第2回 コストの低減は計画段階ですべきもの   ~2007.2.8~

飛行場計画技術研究会 小坂英治

空港適地が無い

世界で我が国ほど空港の立地条件に恵まれぬ国は少ないのではないか。狭い国土の70パーセントは山岳地であり、平地は皆利用し尽くされている。大抵の空港は、本来空港としては不適な地形を無理やり平らにして、航空機が離発着できるようにしてきた。最近は、結構な水深の海上部さえ埋め立て、空港にしてしまう。土木機械の大型化もあり、近年、少々の土工事では驚かなくなった。この調子で行くと、必要となれば富士山だって造ってしまうのではないか。昔、各地の神社にあった富士山信仰の富士見塚の規模では無論ない。

我々日本人は、経済の面では、一応世界の一流を目指し、多くの分野で成功させてきたが、土地利用に関しては先進国の流儀はまねができず、家屋・建築物また都市開発等すべてが軽量級止むなしとして、立派なウサギ小屋とごちゃごちゃ土地利用を良しとして来た。このため、自動車産業のように、環境、エネルギーの問題もあり、我が国に合った軽量級自動車が世界中でもてはやされるものまで出てきた。世界の人口が増え過ぎると、必ずしも小型が大型に劣るとは言えなくなるのであろう。 しかしながら、航空機の世界では、今のところ、すべての規格が世界標準で動いており、空港の仕様は有り余る土地を持っている国と共通でなければならないのは残念至極なことである。我が国では、土地バブルの時代が過ぎ去っても空港建設には土地代がやたらとかかるのである。何か工夫の余地はないものだろうか。空港の世界標準について、何が許され、何が許されないのか徹底した本質論を勉強し、我が国流のうさぎ小屋基準ができないものだろうか。筆者の目下の「飛行場計画技術研究」必要論の根源である。

難工事は避けたい

筆者が役所の計画ポストにいた第6次空港整備五箇年計画策定当時頃から、地方空港の建設費が急騰したのを否定できない。当時の自治体関係者、建設コンサルタント等関係者の頭からまるでコスト意識が揮発してしまったような気がする。

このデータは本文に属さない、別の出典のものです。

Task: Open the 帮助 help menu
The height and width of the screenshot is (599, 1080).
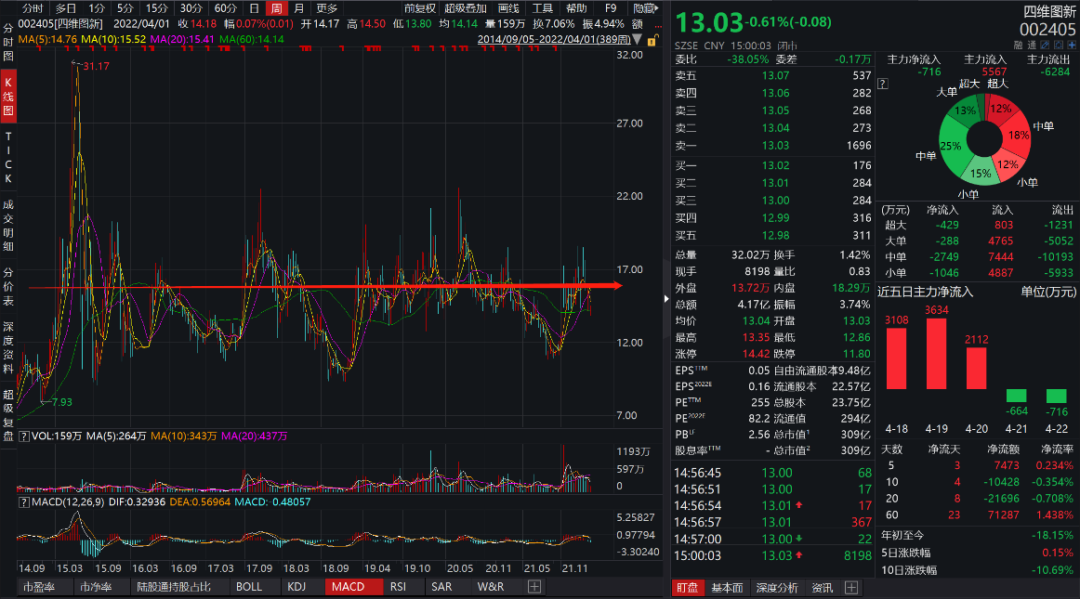Action: [577, 8]
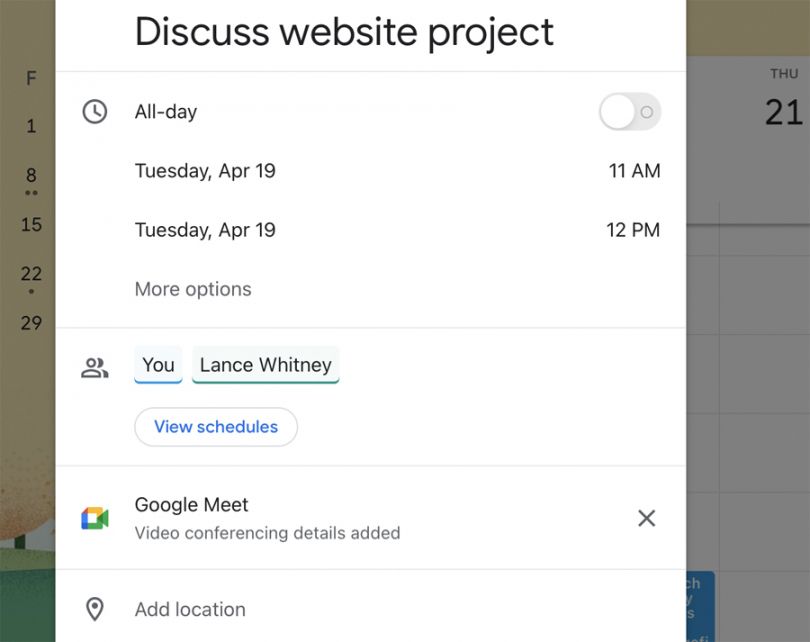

ここに言う建設コストとは最近マスメディアが騒いでいる建設業者の受益する利益の過多について言っているのではない。以前は、空港建設には不適とされていた山岳部や海上部に関係者が敢然と取り組む風潮のことである。今や土地造成に関するかぎり技術的な不可能はなくなったようである。 反って、関係者の中には難工事に取り組むことに、快感さえ感じているのではないかと思うほどであった。関西空港の泉州沖5キロメーターの大工事はそのきっかけに縁無しとは言えないのではなかろうか。単なる想像である。世の中、空港の必要性において関西空港のようなものばかりがあるのではない。地方の組長さんが地域の発展を願うのは当然として、やや交通の不便さはあっても、空港に頼らない他の方法を見つけて欲しいとの願いから、関係者の頭の冷却を期待することも間々あった。今考えると自治体の主要ポストにいる方々に随分乱暴な口聞きをしたのではないかと反省している。 しかし、ここで筆者が真に反省すべきだったのは、失礼な物言いではなく、空港計画についての技術論の徹底であったのであろう。かつての羽田空港や成田空港は、常に優秀なスタッフを抱えており、単純な基準ではなく、その場にあった運用を提案し実行してきたが、一過性のプロジェクトを担当する地方空港関係者は熱心に勉強はしても、国の担当者からこれはルールですと言われてしまえばそれ以上進めなくなるのが現実で、この意味で、国の担当者の責任は重大である。使用頻度の少ない地方空港ほど弾力的なルールの適用が可能であれば、関連工事の縮小による建設コストの低減のみならず、計画から工事着工までの時間的短縮が可能となり、需要への早期対応が可能になる。 地方空港ではプロジェクトが最初に周辺から湧き上がるときの航空交通への思い入れと交通環境は時間と共に変化するものであり、企画から開港までの時間短縮があれば、その後の運用も上手く行ったろうと思うものが少なくない。

柔軟性のある基準作りを

空港の建設コストの削減は実態に応じた柔軟なルールの運用で可能となる。ただし、頑ななルール厳守は避けなければならないが、無責任なルールの柔軟性も後に大きな問題を惹き起こす。最近、はやりの規制緩和主義が全体として手抜き問題を起こし、結果として莫大な損失を生じている例が話題になっている。規制緩和には根底に優れたルール研究がなければならない。すなわち、計画技術の根幹は、ルールの本質を理解しているか否かにある。今関心を持っているのは、空港と空域規制のルールである。空港適地に恵まれない我が国にとって土地と空をどのように確保するかは永遠の課題である。